Unless they opt out, Delaware workers will be initially enrolled at 3% of their pay. That will increase by 1% per year until they hit a maximum of 10%. By federal law, annual contributions to Roth IRAs may not exceed $7,000.
“You have to make it easy and painless,” Davis says. “If you start off at a low percentage and you increase it over time, you are preparing people for retirement without a ton of pinch.”
Savings will be invested in mutual funds and ETFs (exchange-traded funds, a type of pooled investment) composed of stocks and bonds, Davis says, and employees will have three options for how much risk they want to take.
Bipartisan support is on the rise, Davis notes. A Democrat, she says that “once I started talking about the amount of savings that the state might have, that’s when it really started to make sense to Republicans.”
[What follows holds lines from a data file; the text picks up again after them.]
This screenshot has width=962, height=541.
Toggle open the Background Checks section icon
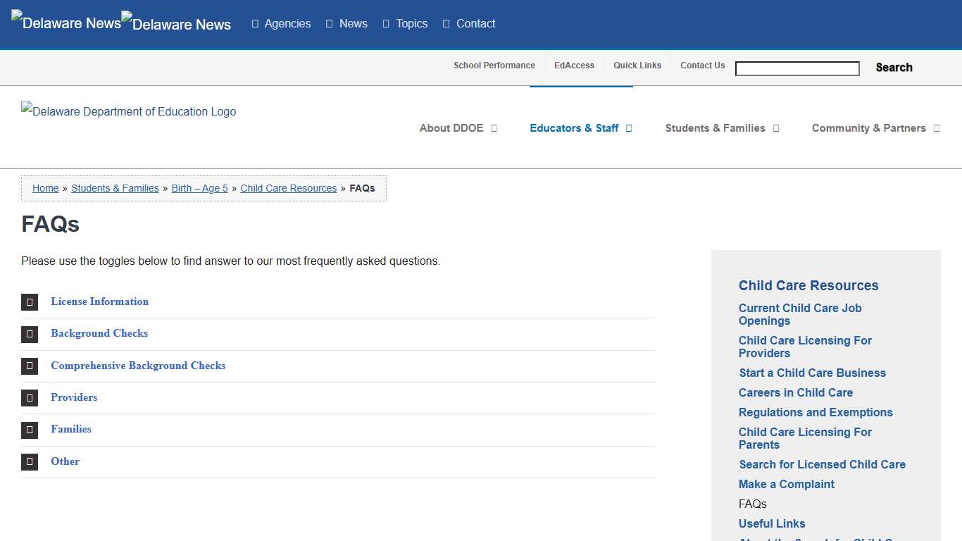[30, 334]
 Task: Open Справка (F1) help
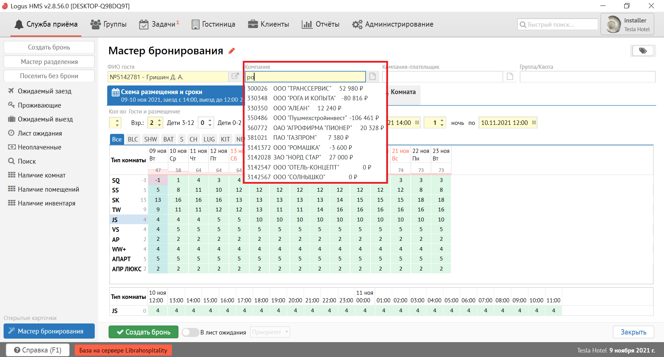(38, 350)
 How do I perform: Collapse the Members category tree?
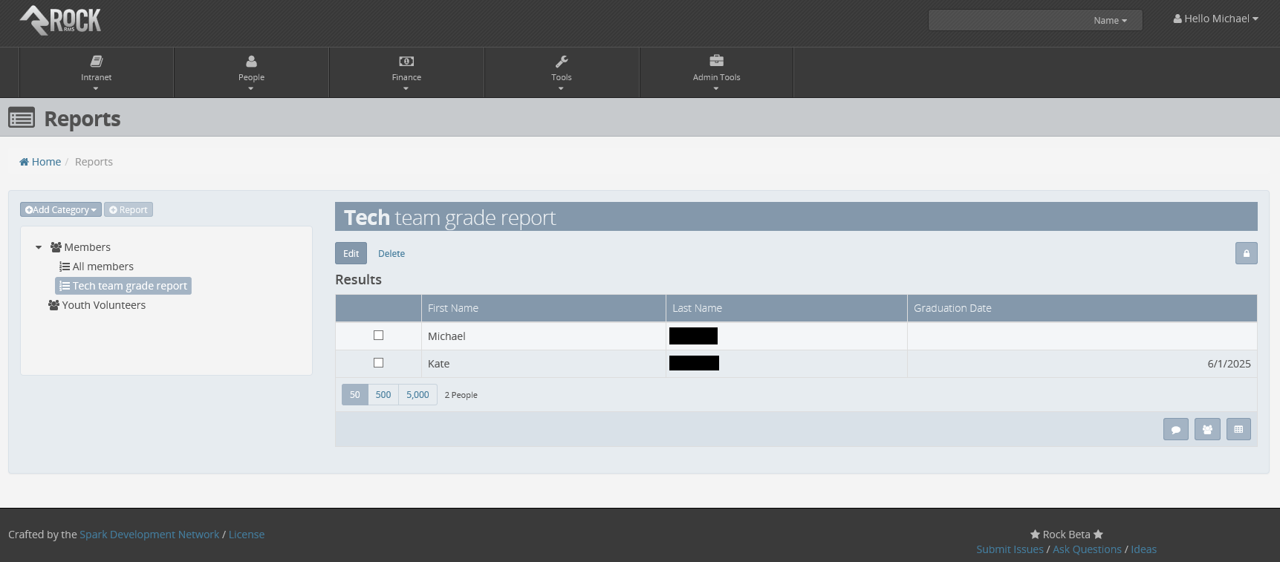(39, 247)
Through early employer focus groups John and Iwry found that business owners, on first hearing about auto-IRA proposals, were concerned about the potential cost and hassle. Some viewed the programs as yet another burdensome government mandate. The reality, John says, is that the plans have proved to be of little cost and low hassle.
“We heard from employer focus groups that employers want to offer retirement programs to attract and retain workers—but also because it’s the right thing to do,” Scott says. “They see their employees every day. They get to know them, and they are concerned about their being financially secure. A lot of them said, ‘I can't afford my own 401(k) and I really don’t have the time to run it. But if there's a solution that is no-cost and very little burden, I will support it.’”
Jill Nelson, owner of Hot Diggity!, a dog-walking and pet-sitting service that operates in both Portland, Oregon, and Vancouver, Washington, says she found the OregonSaves program “very easy to use.”
Her employees like it, she says, because they don’t have to be bothered with details. They are signed up as a matter of course, so investing becomes automatic.
“There is a form of inertia,” Nelson says. “If your employer is taking out the money for you and you don’t have to do anything, the momentum makes it easier for you to continue doing it.”
Because she has employees in two states—and Washington’s program isn’t available yet—Nelson decided to upgrade her plan to a 401(k). “I wanted all of my employees to be able to save,” she says.
In Delaware, business owner LaVante' N. Dorsey volunteered to be part of the state’s pilot program. She runs LaVante' N. Dorsey & Associates, which provides therapeutic, motivational, and goal-oriented services to women.
“We are in a retirement crisis where a lot of people aren’t planning and saving for retirement,” she says. “So I think it’s great they are being proactive and trying to get ahead of it.
“As a small business, you look at the benefits that larger businesses are able to offer—health insurance, retirement, all of that—and you ask yourself, ‘How do I even think about doing that? I don't even understand how you do it.’”
Working with Delaware EARNS, however, has proved easy, Dorsey says. “Just a little bit of my time. Outside of that, it’s not costing me anything. If I didn’t take advantage of it as a business owner, I'd be out of my mind.”
Tom Infield is a longtime Philadelphia journalist and frequent contributor to Trust.